> Set exercise 1
Could you give the Avengelyne article again, beginning at "Publication information" and stopping after "#1 (February 1995)", and substitute "Debut" for "First appearance"?
> Set exercise 2
Can you resume the Avengelyne article after its last sentence?

> Text section
»»

- Cover to Avengelyne #1 (1995)

Publication information
- Publisher: Maximum Press Awesome Entertainment Avatar Press Arcana Studio Image Comics
- First appearance: Avengelyne: Deadly Sins #1 (February 1995)
- Created by: Rob Liefeld Cathy Christian Tony Lobito

In-story information
- Species: Fallen angel
- Abilities: Super strength Magical blood

= Avengelyne =

Avengelyne is a comic book character created by Rob Liefeld, Cathy Christian and Tony Lobito. Avengelyne is an angel who fights the forces of evil and often finds herself face-to-face with demons and monsters.

== Publication history ==
The original character design for Avengelyne was based on the likeness of former Vampirella model Cathy Christian. Originally published in 1995 by Maximum Press, she was also inspired by Ben Dunn's comic Warrior Nun Areala from Antarctic Press, the characters then featuring in two crossover series in 1996.

««

> Entries supplied
»»

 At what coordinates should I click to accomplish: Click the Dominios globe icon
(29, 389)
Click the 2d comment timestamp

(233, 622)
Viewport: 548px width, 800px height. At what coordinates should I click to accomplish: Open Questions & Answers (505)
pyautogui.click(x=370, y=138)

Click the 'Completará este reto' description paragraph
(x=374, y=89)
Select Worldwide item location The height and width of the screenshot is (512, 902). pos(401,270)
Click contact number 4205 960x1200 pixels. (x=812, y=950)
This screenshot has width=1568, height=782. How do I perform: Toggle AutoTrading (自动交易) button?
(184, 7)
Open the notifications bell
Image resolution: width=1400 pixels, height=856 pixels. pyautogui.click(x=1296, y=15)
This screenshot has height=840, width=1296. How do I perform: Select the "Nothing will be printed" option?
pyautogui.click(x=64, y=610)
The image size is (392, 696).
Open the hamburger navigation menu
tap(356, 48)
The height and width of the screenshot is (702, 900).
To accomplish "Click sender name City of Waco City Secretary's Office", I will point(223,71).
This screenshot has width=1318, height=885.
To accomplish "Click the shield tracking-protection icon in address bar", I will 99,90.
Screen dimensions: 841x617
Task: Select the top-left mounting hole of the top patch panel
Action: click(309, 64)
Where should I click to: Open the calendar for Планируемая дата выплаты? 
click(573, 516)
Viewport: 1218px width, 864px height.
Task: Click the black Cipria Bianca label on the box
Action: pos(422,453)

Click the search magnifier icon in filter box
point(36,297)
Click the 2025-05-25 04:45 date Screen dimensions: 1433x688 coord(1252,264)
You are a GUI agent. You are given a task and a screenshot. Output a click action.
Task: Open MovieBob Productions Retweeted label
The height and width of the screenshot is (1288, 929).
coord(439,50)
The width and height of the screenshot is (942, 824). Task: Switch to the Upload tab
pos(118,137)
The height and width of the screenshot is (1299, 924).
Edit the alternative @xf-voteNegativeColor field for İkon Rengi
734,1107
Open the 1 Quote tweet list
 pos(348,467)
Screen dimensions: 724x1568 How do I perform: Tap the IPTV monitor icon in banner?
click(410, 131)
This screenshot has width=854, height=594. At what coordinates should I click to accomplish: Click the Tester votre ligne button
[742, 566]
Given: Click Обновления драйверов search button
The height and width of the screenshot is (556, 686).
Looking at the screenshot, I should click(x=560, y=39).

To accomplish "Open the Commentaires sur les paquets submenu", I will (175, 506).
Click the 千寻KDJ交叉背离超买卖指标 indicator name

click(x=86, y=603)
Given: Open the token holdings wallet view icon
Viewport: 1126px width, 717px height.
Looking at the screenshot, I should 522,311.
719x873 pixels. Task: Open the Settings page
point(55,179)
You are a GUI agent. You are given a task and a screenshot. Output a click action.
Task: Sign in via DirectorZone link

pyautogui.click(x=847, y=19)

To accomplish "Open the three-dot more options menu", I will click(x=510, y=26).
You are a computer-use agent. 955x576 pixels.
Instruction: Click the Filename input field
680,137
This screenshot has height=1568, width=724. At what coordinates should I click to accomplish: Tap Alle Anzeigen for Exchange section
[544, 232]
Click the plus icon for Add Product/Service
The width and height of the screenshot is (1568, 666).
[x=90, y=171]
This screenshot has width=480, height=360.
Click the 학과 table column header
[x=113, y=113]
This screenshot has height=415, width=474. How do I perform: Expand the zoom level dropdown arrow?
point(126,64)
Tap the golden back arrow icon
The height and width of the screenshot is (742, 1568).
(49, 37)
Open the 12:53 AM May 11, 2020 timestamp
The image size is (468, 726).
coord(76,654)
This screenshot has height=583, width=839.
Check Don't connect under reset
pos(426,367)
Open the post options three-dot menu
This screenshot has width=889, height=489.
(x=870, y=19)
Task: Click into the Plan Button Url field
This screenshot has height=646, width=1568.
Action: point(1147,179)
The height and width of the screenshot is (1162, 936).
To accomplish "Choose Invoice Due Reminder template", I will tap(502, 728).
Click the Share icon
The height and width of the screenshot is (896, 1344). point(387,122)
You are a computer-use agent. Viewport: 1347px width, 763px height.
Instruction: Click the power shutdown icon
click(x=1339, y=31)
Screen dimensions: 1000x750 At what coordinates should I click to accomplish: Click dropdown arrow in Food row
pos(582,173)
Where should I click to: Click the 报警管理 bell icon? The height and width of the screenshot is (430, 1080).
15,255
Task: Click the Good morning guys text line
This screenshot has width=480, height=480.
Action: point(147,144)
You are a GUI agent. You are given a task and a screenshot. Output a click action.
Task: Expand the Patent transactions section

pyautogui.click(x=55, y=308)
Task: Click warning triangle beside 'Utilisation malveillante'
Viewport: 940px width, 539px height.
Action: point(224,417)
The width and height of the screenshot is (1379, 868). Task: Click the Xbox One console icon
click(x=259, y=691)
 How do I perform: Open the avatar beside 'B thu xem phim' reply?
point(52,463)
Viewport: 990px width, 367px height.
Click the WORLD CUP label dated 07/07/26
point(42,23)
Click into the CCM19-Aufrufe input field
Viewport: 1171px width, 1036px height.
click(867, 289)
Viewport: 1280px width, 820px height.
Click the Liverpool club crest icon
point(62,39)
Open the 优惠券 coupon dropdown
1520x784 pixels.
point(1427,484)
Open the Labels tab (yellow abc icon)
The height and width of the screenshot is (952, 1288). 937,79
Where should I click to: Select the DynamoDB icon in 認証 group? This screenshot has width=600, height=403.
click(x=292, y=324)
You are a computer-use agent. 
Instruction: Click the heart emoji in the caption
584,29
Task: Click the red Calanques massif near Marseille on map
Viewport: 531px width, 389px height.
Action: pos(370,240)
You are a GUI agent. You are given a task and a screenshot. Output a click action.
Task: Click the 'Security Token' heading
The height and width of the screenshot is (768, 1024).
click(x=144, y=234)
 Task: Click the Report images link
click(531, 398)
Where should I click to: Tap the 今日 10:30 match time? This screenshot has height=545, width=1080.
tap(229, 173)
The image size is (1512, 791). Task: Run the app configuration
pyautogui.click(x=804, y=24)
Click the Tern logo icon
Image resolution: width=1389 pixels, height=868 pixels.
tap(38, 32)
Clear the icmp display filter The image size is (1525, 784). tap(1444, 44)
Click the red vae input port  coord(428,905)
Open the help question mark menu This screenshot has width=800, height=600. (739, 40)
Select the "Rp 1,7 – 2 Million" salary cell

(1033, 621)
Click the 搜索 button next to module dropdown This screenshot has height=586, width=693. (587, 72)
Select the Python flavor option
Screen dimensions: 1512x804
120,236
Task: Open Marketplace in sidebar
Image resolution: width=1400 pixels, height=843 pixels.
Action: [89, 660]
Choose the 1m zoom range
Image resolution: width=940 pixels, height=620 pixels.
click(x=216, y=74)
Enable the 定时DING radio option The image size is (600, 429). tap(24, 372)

««

> Task output 1
Publication information
- Publisher: Maximum Press Awesome Entertainment Avatar Press Arcana Studio Image Comics
- Debut: Avengelyne: Deadly Sins #1 (February 1995)

> Task output 2
By the end of the 1990s, Avengelyne had been used in comics by Awesome Entertainment (only one issue published) and Avatar Press.

Avengelyne returned to comics in the Arcana Studio one-shot Avengelyne vs. Koni Waves in February 2010. In July 2011, a new ongoing Avengelyne series debuted at Image Comics under the creative team of Mark Poulton and Owen Gieni.

== Character biography ==
As described in an article in Deadline Hollywood:

Avengelyne ... was the most feared warrior in Heaven's Warhost, having single-handedly broken into Pandemonium, the outer fortress of Hell, to confront the Devil himself. She is a fallen angel, banished from Heaven by God after being tricked into questioning His love for humans. Avengelyne was stripped of all her angelic abilities, other than her great strength and her blood, which, once extracted from her body, could be used as a weapon or a miracle once empowered by quoting verses from the Bible. Avengelyne uses her powers to fight demons on earth and is being groomed to be humankind's last hope in a coming Armageddon.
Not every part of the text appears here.